* _GIVEN ENTRIES_:
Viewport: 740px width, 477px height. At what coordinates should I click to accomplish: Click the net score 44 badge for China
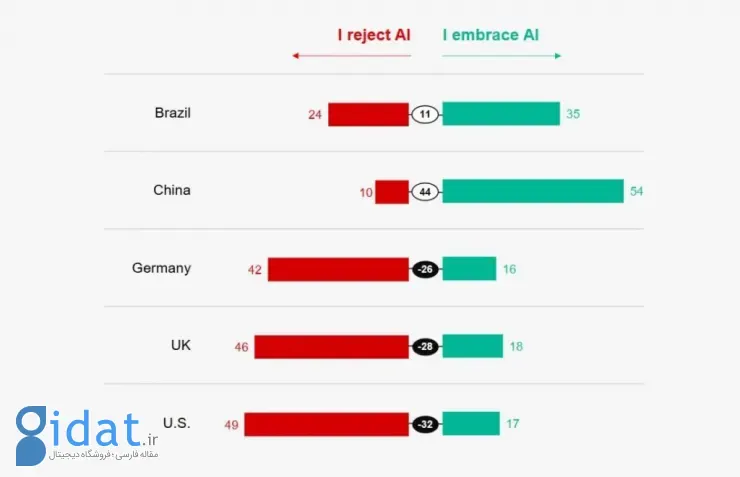[x=425, y=191]
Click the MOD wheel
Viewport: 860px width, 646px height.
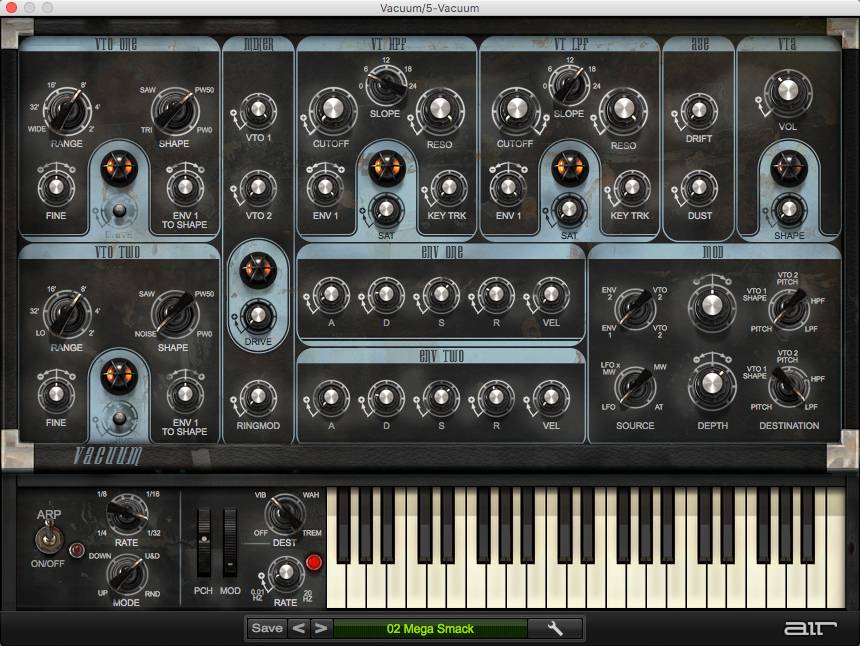(x=231, y=541)
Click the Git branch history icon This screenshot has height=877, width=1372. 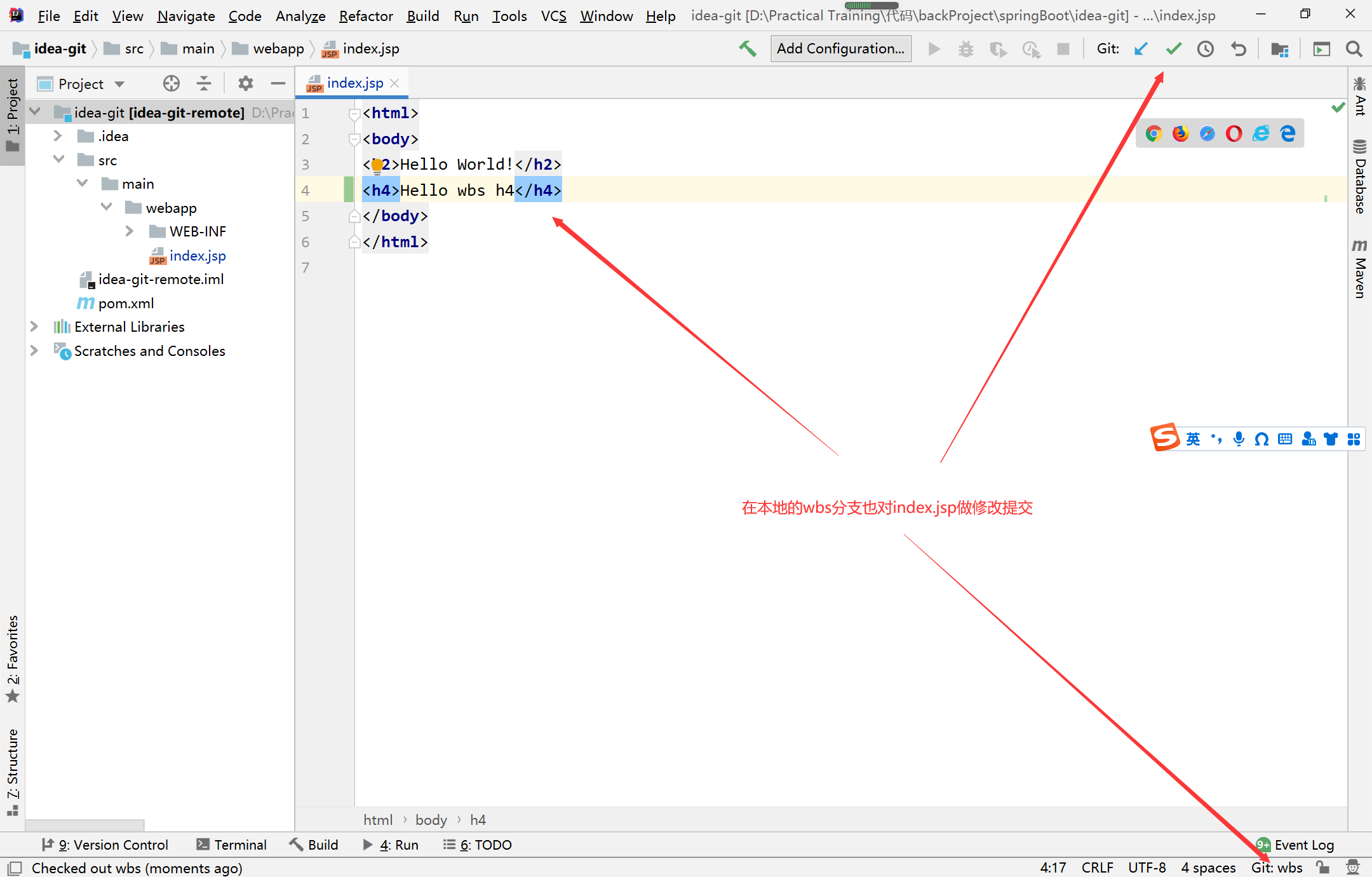(1207, 47)
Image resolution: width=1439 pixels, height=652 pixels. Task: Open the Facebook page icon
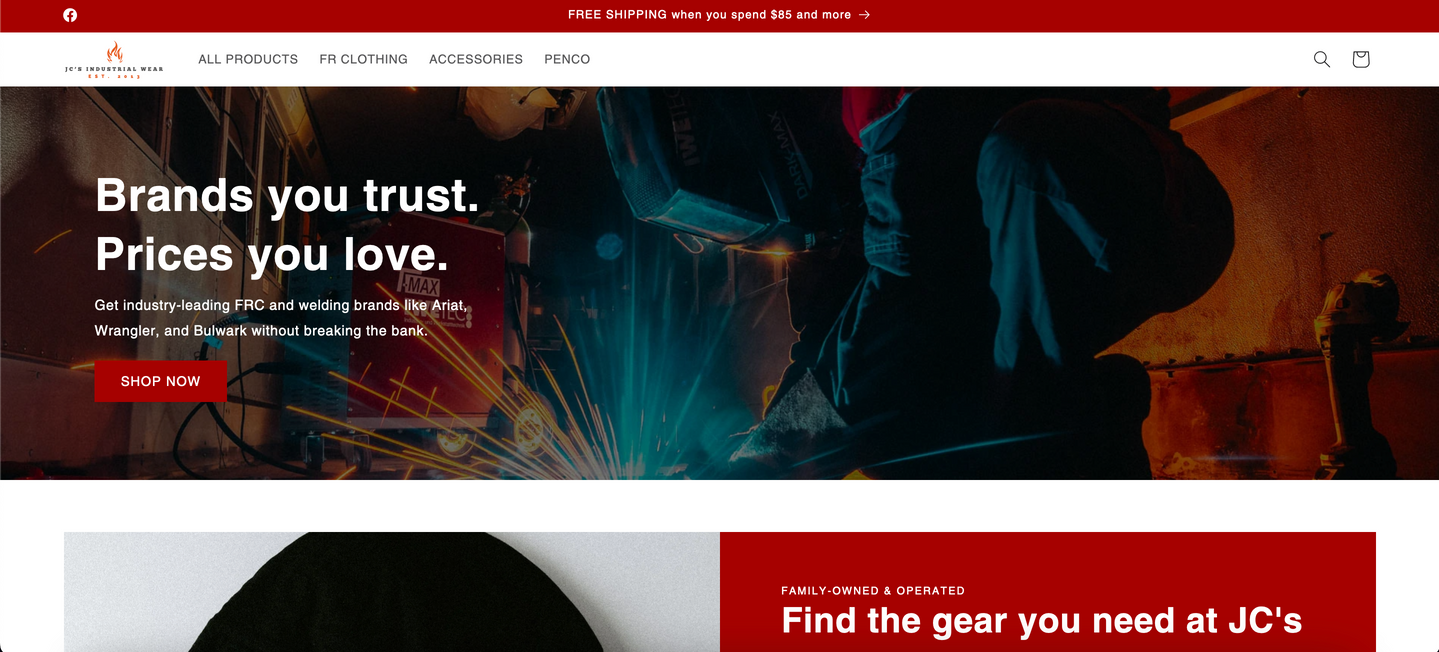click(x=70, y=15)
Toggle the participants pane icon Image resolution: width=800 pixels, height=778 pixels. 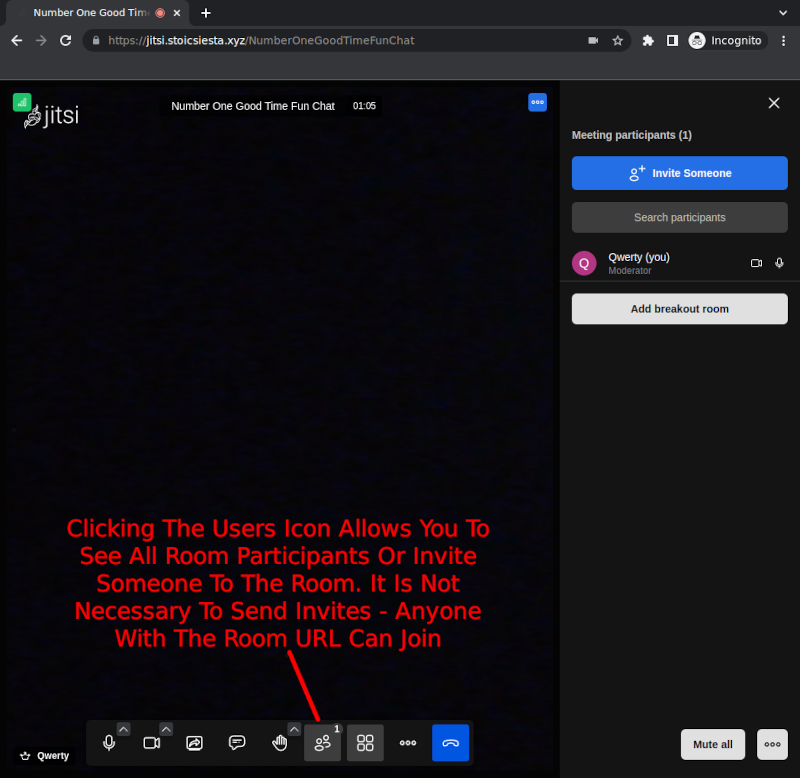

* _EXERCISE DIRECTIONS_:
When you reach the line containing "Image resolution: width=1439" in the records above, write out that line and every line after it through the end, exactly, but omit the pictures.

* _RESULT OF THE TASK_:
Image resolution: width=1439 pixels, height=652 pixels. Task: Open the Facebook page icon
click(x=70, y=15)
Toggle the participants pane icon Image resolution: width=800 pixels, height=778 pixels. 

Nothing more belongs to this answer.